Analyses

Voyager depuis le Musée de la Photographie ou depuis votre fauteuil!

‘A Journey’: des tirages particuliers

Dans les librairies dignes de ce nom ainsi que dans ce qu’on appelle communément les marchands de journaux, où on vend cigarettes, boissons, chips, tickets de Lotto et autres à côté de publications papier, on trouve souvent une étagère dédiée aux livres de voyage. Evidemment, en fonction de l’endroit, leur qualité n’est pas toujours la même. Ces livres sont généralement remplis d’informations générales sur les choses à voir et les endroits où manger et dormir! Le tout, illustré au moyen d’images banales qui ne vous donnent pas plus envie d’acheter ça plutôt qu’une barre de chocolat. Dans le cadre d’une exposition qui s’y tiendra jusqu’au 22 septembre, le Musée de la Photographie de Charleroi prouve qu’il peut – ou en tout cas qu’il pouvait – en être autrement.

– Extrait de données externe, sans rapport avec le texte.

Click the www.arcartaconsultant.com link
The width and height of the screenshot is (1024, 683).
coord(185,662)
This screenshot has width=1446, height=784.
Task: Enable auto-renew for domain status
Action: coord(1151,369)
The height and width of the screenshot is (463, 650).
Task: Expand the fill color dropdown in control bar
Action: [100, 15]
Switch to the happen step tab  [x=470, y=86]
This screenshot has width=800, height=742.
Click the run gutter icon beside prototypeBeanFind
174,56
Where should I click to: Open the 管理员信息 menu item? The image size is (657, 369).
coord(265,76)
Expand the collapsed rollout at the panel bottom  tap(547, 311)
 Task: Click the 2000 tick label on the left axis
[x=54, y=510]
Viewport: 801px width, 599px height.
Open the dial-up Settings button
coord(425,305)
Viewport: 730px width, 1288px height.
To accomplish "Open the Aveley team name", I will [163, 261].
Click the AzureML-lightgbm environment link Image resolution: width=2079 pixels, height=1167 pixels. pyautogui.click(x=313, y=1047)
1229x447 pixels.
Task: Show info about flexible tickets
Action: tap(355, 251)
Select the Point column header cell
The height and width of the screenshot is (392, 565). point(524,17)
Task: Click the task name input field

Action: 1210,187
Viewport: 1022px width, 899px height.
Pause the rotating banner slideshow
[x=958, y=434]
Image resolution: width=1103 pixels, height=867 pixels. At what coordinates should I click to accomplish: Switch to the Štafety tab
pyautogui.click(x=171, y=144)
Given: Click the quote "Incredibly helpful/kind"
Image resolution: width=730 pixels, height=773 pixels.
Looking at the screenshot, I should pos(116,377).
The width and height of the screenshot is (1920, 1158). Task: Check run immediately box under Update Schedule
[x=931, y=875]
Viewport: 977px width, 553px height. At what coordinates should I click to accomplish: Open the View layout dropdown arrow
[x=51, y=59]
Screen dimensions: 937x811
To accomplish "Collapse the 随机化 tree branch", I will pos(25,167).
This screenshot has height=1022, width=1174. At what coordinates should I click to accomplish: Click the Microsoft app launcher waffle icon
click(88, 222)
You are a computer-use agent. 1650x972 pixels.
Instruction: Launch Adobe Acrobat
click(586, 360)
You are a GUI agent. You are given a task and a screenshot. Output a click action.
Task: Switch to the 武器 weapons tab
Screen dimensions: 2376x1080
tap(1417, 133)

L’exposition ‘Pays de papier: les livres de voyage’ nous donne un aperçu des trésors de livres qui ont permis à partir des années 20 à un certain public de découvrir des pays étrangers par écrit et en images. Ces destinations étaient souvent inaccessibles pour une grande partie de la population, tant en raison de leur situation géographique que de leur prix. Bon nombre de ces livres se retrouvent désormais dans des caves, des greniers, sur des marchés aux puces et de temps en temps chez un antiquaire. Sous le titre ‘Portrait de pays ou pays de papier’, on trouvait jusque dans les années 70 des livres où la qualité de la photographie jouait un rôle de premier plan, accompagnée de textes littéraires rédigés par de belles plumes. Il s’agissait à l’époque de comprendre l’esprit des peuples, de découvrir l’âme de l’une ou l’autre région et l’histoire de ses villes. La plupart de ces titres souvent oubliés étaient de vraies pépites, témoins d’une véritable expertise, des portraits lyriques dressés par les plus grands photographes du siècle dernier, comme Izis, Paul Strand, Doisneau, Brassaï et par des auteurs comme Ernest Hemingway, Paul Morand, André Malraux, Jean Giono, Marcel Proust et Balise Cendrars. La bibliothèque d’un voyageur rêvait de nouveaux horizons comme l’Algérie, la Chine, le Japon et les Etats-Unis, mais portait aussi un regard plus original sur les îles grecques, Venise, Paris et Istanbul.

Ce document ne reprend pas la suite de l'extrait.